De acordo com a decisão do ministro Alexandre de Moraes, fica estabelecido que “Polícias Militares dos Estados possuem plenas atribuições constitucionais e legais” para atuar nesses casos.

"A finalidade da OAB é defender a Constituição, o Estado Democrático de Direito e o devido ordenamento jurídico. Entendemos que o que se pede nesta manifestação é antidemocrático. Não podemos negociar ou negligenciar. Quando se pede algo antidemocrático, a ordem precisa atuar", pontuou Vanessa Picouto, especialista em direito penal e eleitoral, vice-presidente da OAB-Foz.

A advogada informa que acompanha o desenrolar das manifestações golpistas em frente ao quartel desde seu início, no dia 2. "Observamos o bloqueio das vias e a postura das autoridades constituídas no município. Como a PM não se propõe a promover o desbloqueio, em cumprimento à decisão do STF, encaminhamos ao MPF documentos com arquivos e fotos que comprovam a continuidade do bloqueio", detalhou.

Respostas oficiais

A Polícia Militar do Paraná informou que "está cumprindo as determinações judiciais e negocia com os manifestantes a liberação das vias" e que equipes "foram deslocadas para os pontos de manifestação a fim de restabelecer a normalidade o mais rápido possível."

Ainda de acordo com a PM, até o momento, "foram realizados 238 boletins de ocorrência por conta das manifestações e bloqueios no Paraná, além da identificação de 38 lideranças dos bloqueios que podem ser responsabilizadas posteriormente.

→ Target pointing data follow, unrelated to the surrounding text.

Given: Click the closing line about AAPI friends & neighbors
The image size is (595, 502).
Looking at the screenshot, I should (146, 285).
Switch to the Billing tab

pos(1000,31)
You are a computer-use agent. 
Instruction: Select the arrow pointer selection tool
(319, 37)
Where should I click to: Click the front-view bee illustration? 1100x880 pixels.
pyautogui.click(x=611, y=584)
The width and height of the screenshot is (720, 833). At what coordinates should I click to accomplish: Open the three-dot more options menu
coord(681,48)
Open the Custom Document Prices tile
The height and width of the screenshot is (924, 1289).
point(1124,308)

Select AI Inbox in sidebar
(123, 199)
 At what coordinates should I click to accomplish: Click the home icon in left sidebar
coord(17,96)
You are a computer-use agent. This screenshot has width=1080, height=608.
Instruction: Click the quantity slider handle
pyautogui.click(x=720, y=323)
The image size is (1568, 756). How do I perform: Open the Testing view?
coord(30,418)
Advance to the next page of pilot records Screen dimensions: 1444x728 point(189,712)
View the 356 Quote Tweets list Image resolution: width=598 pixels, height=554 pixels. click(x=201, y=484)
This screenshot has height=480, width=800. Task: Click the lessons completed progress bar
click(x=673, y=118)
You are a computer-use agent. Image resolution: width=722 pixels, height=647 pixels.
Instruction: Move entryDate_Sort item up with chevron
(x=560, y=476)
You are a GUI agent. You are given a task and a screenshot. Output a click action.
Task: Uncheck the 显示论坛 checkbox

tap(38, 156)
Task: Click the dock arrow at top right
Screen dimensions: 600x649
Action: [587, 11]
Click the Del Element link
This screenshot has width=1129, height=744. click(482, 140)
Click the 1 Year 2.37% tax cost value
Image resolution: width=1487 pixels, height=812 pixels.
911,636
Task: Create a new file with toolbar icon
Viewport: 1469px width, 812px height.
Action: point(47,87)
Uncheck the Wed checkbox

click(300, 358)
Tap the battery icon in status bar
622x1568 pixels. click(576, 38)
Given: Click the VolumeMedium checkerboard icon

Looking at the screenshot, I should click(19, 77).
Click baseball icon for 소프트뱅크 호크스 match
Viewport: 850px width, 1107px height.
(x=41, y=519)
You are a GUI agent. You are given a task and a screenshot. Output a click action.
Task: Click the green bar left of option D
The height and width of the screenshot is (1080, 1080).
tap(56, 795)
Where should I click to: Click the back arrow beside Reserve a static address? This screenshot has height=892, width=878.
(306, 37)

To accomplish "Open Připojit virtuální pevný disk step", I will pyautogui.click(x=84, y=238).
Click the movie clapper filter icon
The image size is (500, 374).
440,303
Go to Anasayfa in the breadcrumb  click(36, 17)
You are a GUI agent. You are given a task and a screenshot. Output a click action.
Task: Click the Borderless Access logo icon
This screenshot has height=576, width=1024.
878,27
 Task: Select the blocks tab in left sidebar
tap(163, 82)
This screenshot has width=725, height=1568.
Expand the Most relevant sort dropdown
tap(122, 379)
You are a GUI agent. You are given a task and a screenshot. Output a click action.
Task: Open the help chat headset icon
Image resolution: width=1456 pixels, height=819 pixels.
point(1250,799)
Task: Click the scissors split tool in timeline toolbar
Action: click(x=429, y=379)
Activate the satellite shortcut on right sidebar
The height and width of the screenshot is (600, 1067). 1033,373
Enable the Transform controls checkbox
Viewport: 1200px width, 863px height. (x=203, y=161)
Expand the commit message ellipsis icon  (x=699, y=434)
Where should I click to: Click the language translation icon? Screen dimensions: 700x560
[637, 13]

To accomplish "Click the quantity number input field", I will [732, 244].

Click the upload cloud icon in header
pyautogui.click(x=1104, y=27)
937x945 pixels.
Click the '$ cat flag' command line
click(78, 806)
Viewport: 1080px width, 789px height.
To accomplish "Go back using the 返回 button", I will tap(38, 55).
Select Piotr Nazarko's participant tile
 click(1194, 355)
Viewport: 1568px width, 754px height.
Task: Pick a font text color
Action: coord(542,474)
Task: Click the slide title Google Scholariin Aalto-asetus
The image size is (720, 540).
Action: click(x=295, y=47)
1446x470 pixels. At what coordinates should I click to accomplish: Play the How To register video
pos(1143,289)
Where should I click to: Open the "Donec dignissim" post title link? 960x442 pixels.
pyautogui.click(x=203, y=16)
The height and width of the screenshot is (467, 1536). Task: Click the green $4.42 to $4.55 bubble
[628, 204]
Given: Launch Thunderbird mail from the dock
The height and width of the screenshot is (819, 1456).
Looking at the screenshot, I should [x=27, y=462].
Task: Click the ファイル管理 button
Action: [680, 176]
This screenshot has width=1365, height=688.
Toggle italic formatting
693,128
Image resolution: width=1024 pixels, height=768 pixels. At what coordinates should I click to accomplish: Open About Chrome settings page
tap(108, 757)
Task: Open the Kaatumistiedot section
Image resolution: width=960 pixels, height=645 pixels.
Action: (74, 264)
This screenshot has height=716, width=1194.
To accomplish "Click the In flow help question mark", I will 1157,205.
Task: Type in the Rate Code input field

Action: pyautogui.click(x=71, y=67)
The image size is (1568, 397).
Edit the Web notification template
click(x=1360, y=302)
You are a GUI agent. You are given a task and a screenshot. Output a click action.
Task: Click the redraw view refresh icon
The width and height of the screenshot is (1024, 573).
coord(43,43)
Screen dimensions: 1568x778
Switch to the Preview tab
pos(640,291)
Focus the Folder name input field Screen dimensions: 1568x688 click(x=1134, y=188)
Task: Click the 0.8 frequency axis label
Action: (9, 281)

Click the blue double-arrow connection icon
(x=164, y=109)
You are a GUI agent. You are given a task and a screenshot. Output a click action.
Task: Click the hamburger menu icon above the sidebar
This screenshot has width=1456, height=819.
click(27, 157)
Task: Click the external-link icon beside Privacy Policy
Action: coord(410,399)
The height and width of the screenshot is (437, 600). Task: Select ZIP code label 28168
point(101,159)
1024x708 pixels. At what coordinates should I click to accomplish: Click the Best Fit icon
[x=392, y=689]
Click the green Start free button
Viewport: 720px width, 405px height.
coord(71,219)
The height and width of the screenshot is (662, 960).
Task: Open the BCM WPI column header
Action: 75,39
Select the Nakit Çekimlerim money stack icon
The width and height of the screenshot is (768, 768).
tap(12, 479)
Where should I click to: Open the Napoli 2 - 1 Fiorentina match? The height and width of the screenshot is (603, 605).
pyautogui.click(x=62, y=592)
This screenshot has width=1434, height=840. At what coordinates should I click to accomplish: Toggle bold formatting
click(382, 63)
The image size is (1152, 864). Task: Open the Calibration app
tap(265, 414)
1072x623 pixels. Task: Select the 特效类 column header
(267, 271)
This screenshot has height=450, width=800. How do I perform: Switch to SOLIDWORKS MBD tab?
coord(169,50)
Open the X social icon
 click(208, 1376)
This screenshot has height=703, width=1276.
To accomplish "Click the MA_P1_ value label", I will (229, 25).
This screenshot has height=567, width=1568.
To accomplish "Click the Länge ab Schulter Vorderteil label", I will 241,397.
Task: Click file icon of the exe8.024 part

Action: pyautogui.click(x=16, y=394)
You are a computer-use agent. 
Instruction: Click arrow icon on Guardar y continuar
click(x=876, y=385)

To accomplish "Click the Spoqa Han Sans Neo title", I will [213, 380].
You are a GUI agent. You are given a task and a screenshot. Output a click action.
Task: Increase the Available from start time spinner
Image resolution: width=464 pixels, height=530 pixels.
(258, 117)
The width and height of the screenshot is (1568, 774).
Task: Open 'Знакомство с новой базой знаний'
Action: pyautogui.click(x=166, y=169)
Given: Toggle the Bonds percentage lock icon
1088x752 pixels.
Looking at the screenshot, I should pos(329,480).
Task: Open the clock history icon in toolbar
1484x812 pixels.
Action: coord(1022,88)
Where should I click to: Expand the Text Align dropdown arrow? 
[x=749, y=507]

Além disso, foram realizadas mais de 80 autuações de trânsito de veículos utilizados para o bloqueio das vias."

Já o MP-PR, por meio de sua assessoria de comunicação, informou que encaminhou o pedido de providências formalizado pela Prefeitura à Procuradoria-Geral de Justiça, "que a recebeu e encaminhou para a Secretaria de Estado de Segurança Pública para as providências necessárias."

A assessoria informou ainda que tem mantido interlocução com as autoridades policiais do estado para a garantia da preservação da ordem jurídica e do Estado Democrático de Direito no cenário pós-eleitoral.

Além disso, o MP-PR destacou que tramita procedimento para monitoramento das informações obtidas junto à Secretaria de Segurança Pública para a identificação e eventual responsabilização de autores de eventuais práticas delitivas.